– Tim Bowron
Council of Trade Unions President Helen Kelly has condemned recent strike action by junior doctors employed by district health boards, claiming that it risks giving unions “a bad name”.
In an article published in the Sunday Star Times on April 27, Kelly criticised the Resident Doctors’ Association (RDA) for not supporting the “modern” partnership model of unionism promoted by the CTU as well as unions such as the Public Service Association. According to Kelly’s prescription, instead of taking industrial action the RDA should be joining in the “tripartite forum” already established by CTU unions along with the Ministry of Health and the DHBs to talk through the issues. Moreover, she said, “the RDA focused on industrial matters and lacked wider professional advisers, such as policy analysts, economists, lawyers and advocates.”
Kelly also singled out RDA general secretary Deborah Powell for particular acrimony because of her failure to toe the CTU partnership line, slanderously claiming that she was manipulating the union rank-and-file into taking the path of industrial confrontation, when in fact it was the junior doctors themselves who voted overwhelmingly to strike!
In attacking the junior doctors Helen Kelly has added her weight to the already powerful campaign of lies and deliberate distortions being run by the corporate media, who paint the RDA members as greedy and selfish individuals holding their patients’ lives to ransom in support of an outlandish 30% pay claim.
Never mind that the base rate for highly skilled junior doctors working a 60-65 hour work week is only $23 an hour, and that the figure for the union pay claim is more like 7% each year over 3 years (the additional 9% being made up of compulsory government add-ons like KiwiSaver and penalty payments for working days in excess of 16 hours – which the DHBs could avoid by simply employing more staff).
As Unite leader Matt McCarten wrote in his op-ed piece in the Herald on Sunday on May 4:
…there is a sacred principle among trade unionists: when a group of workers is on strike you support them to the hilt. To side with the boss is the most serious of all crimes.
If Helen Kelly really felt so unhappy about the junior doctors’ strike action, the very least she could have been expected to do would have been to keep her mouth shut and leave the talking to those union leaders who understand that their job is to represent their members’ interests, not act as mouthpieces for government and corporate media propaganda.
Union leaders who side with the boss are the ones most likely to “give unions a bad name’ among workers”.
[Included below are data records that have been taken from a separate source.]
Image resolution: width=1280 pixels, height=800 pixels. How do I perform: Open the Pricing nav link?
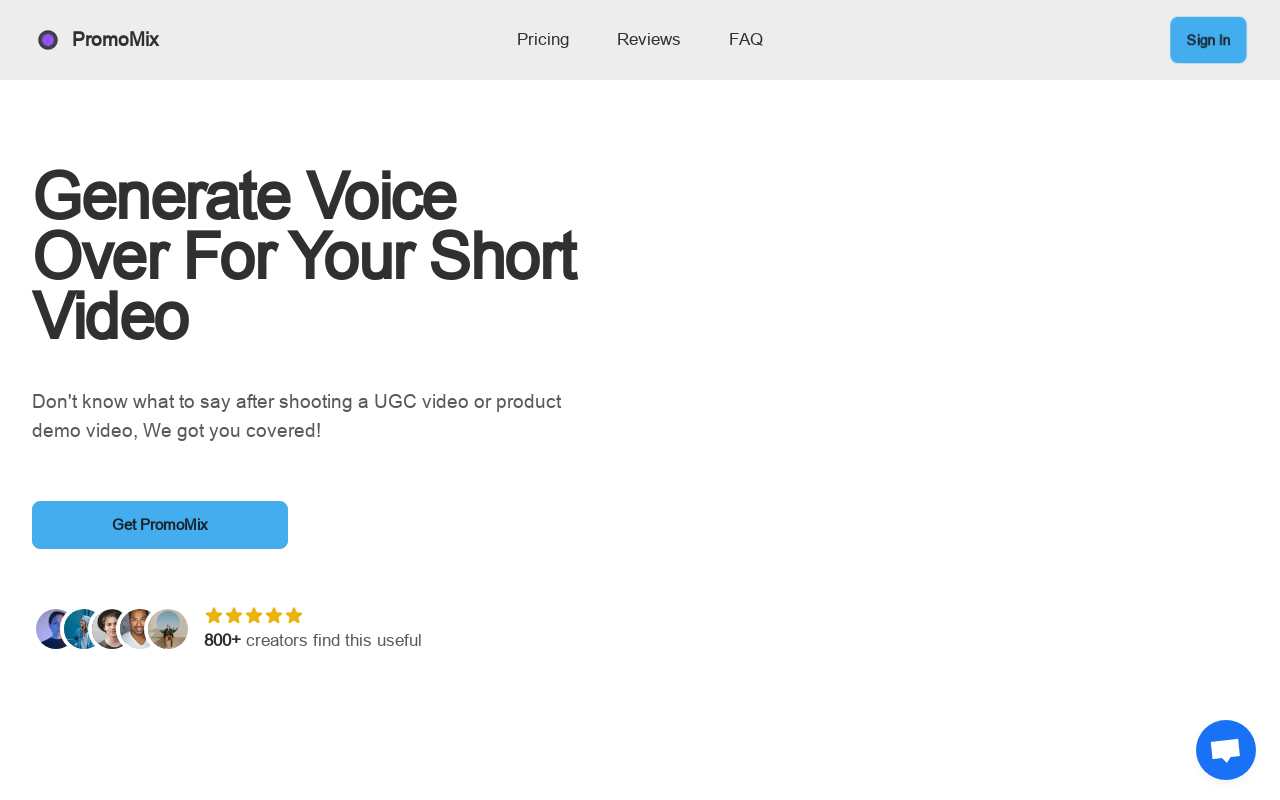(x=543, y=40)
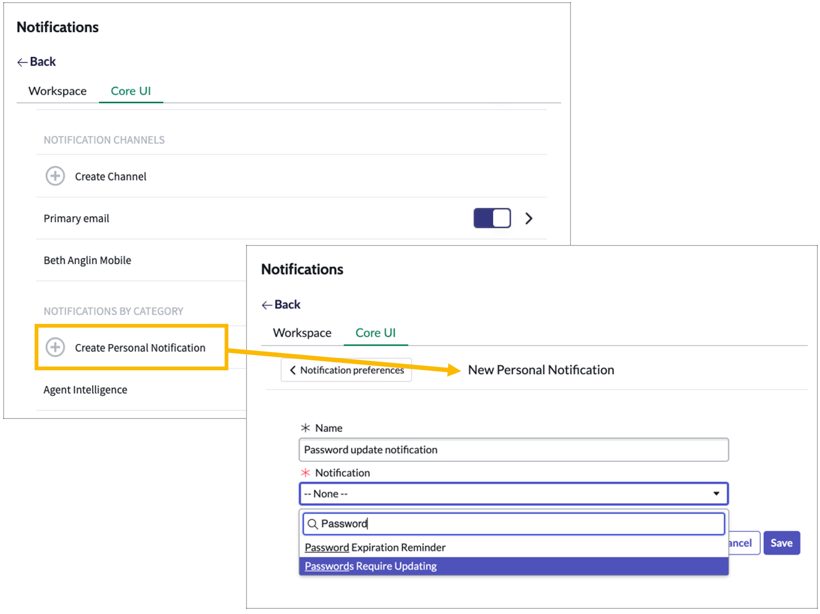Click the Back arrow in the foreground dialog
Screen dimensions: 820x614
pyautogui.click(x=266, y=305)
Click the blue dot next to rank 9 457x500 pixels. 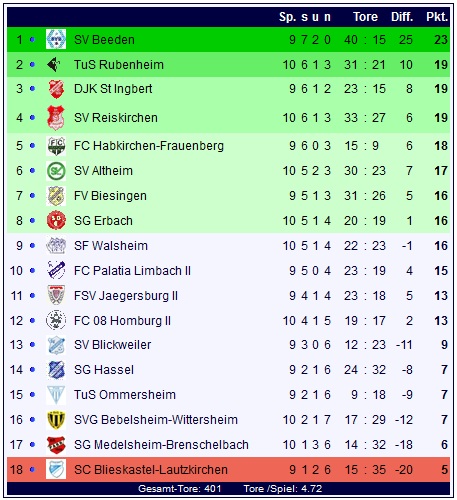32,246
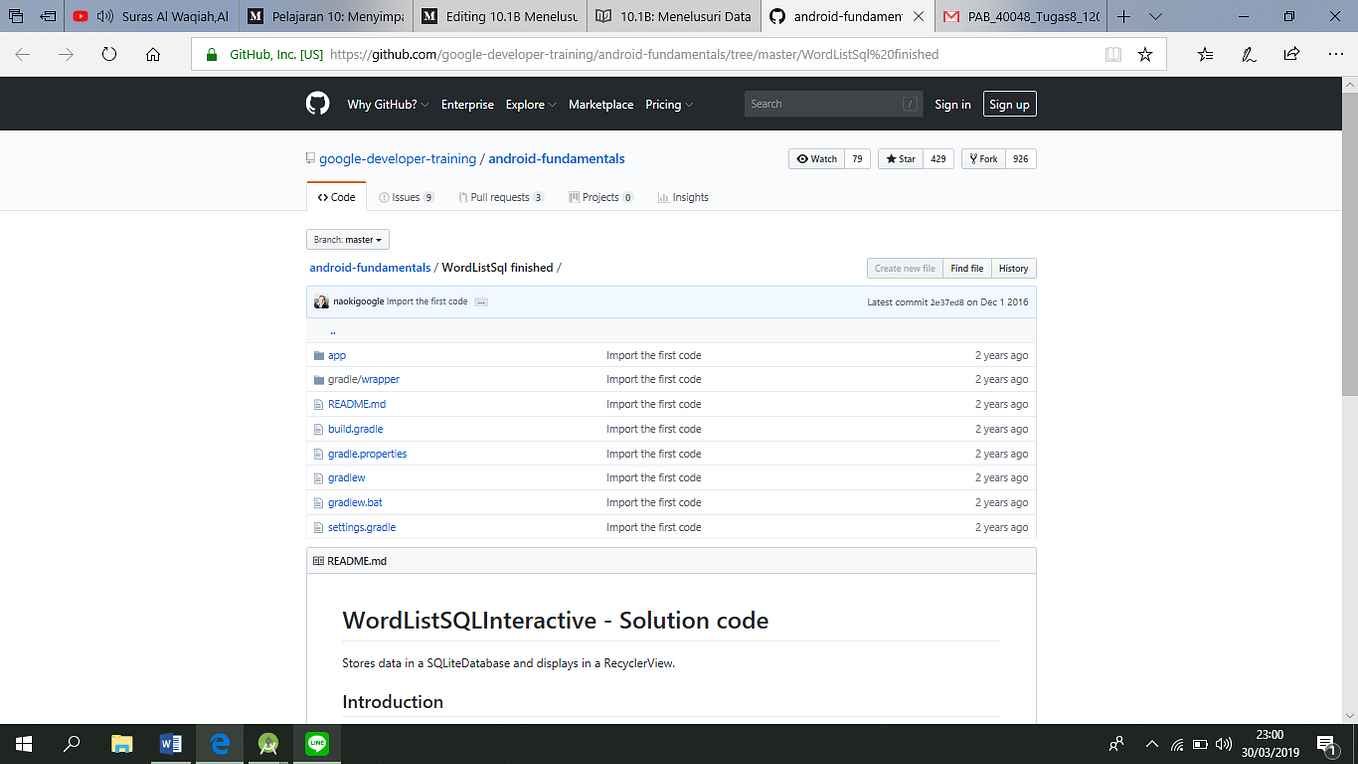The image size is (1358, 764).
Task: Click the eye icon on Watch button
Action: (x=802, y=158)
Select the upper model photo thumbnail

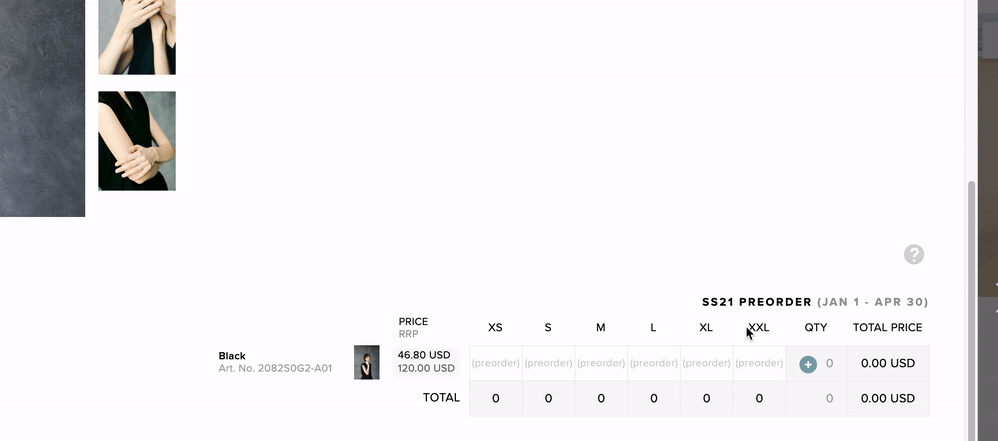coord(137,36)
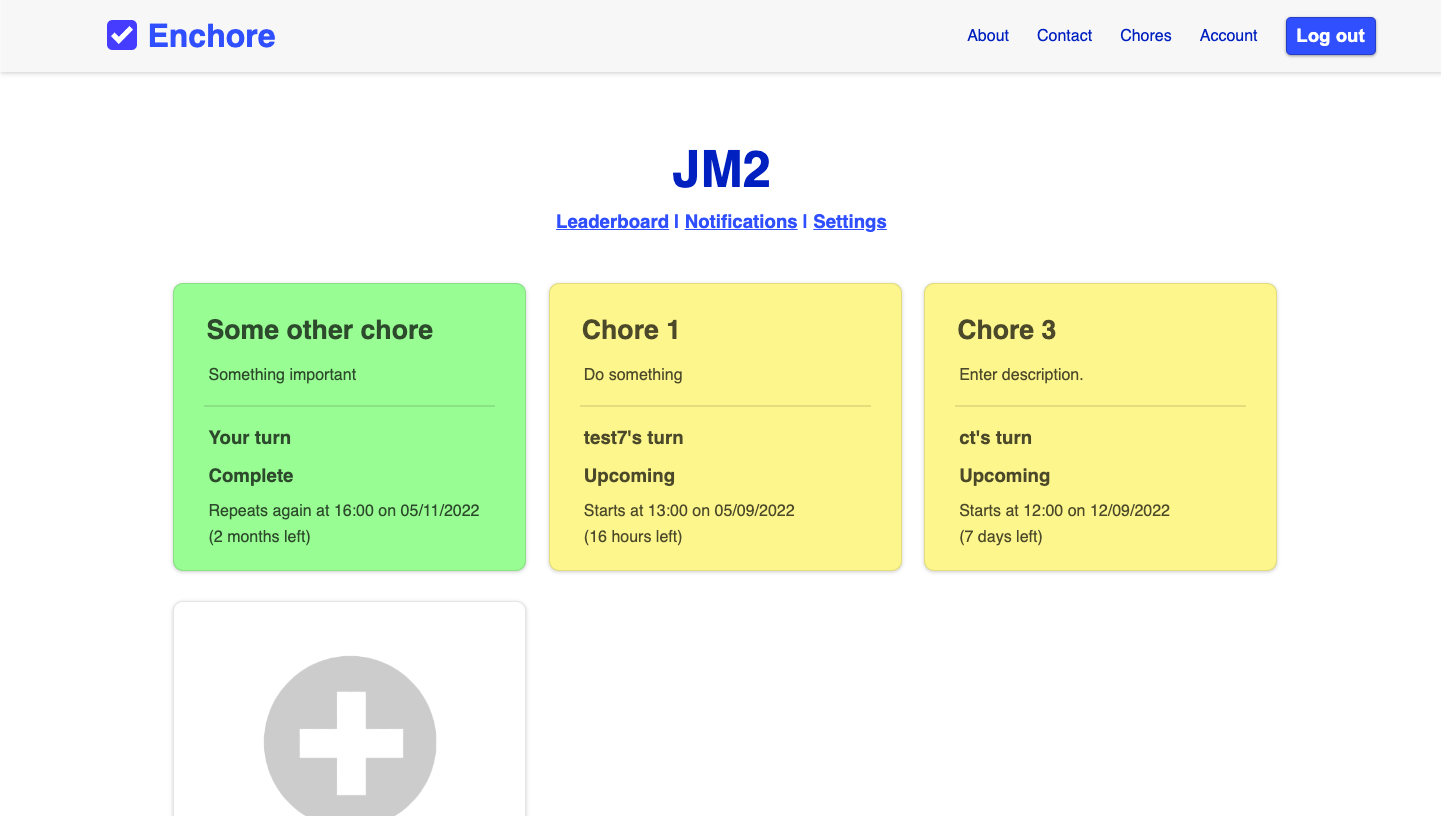This screenshot has height=816, width=1441.
Task: Go to the Contact page
Action: (1064, 36)
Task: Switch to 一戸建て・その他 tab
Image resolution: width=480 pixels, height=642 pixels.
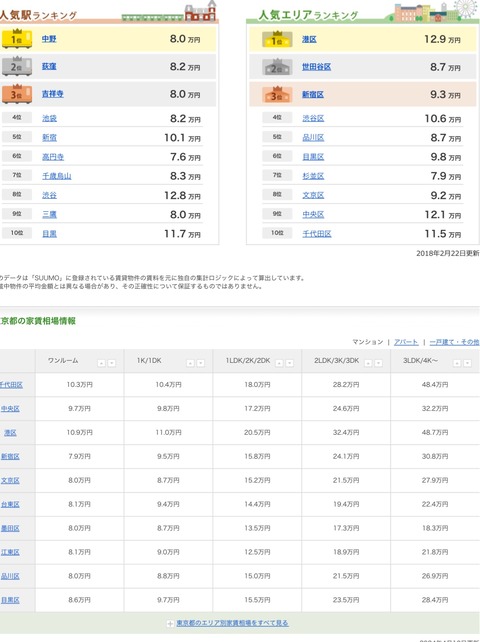Action: click(454, 342)
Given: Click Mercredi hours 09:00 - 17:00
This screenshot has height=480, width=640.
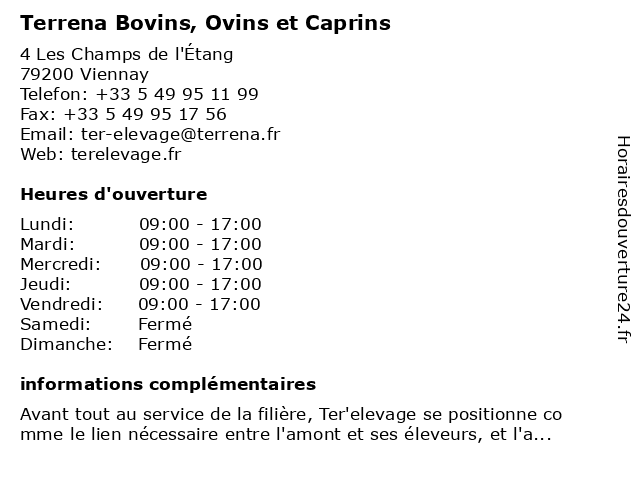Looking at the screenshot, I should pyautogui.click(x=201, y=264).
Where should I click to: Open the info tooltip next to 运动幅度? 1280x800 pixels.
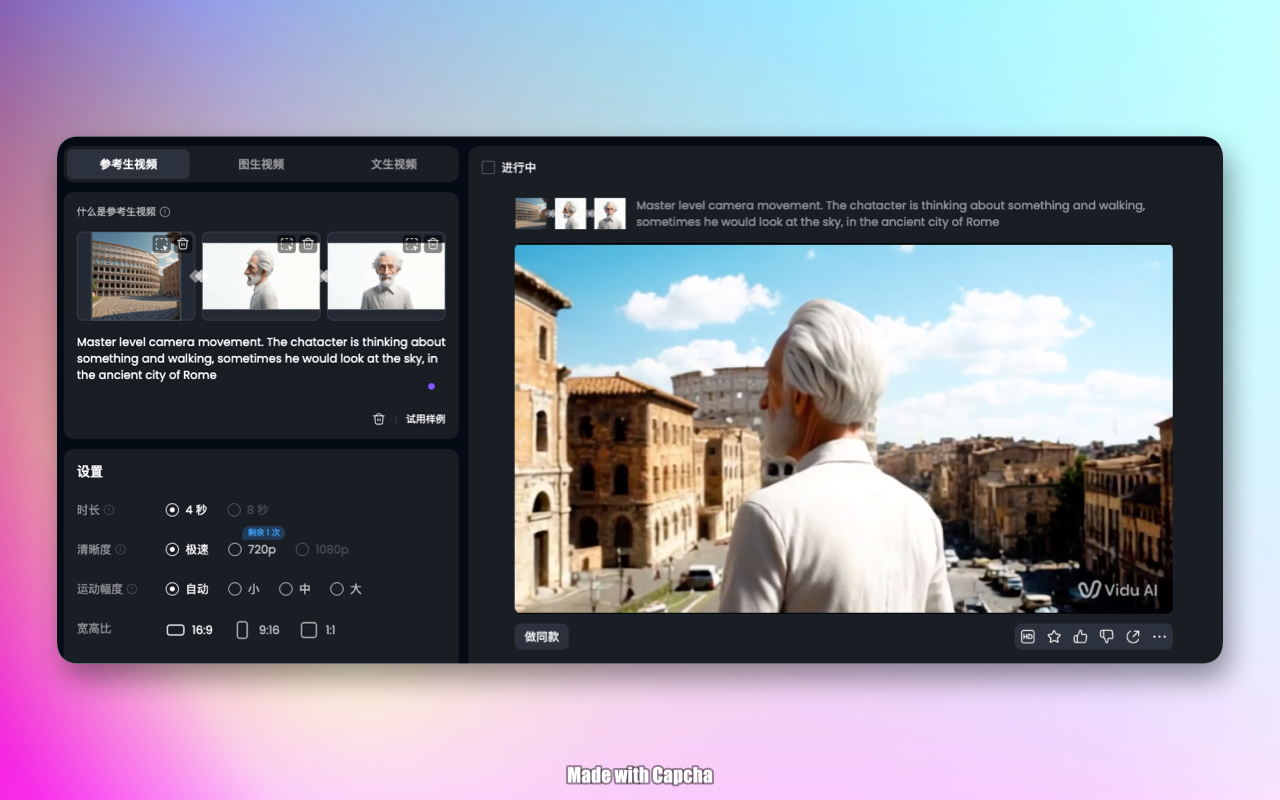click(132, 589)
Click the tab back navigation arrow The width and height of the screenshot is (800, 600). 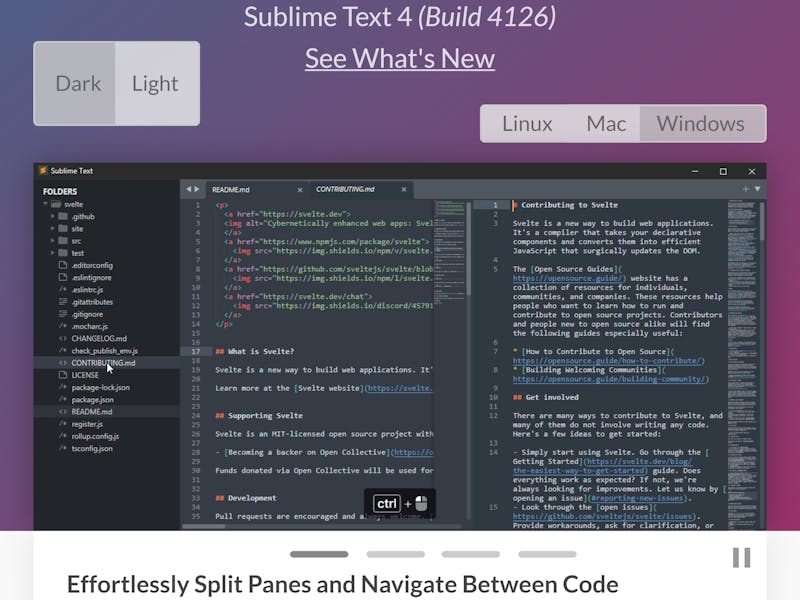point(187,188)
In the meantime, the industrial dispute remains unresolved, with the DHBs continuing to spend millions on high-priced locums to replace the striking RDA members rather than agree to their just demands. It is imperative that all rank-and-file trade unionists get behind the junior doctors’ campaign and offer their full and unconditional support – even if some in the CTU leadership are not prepared to do so.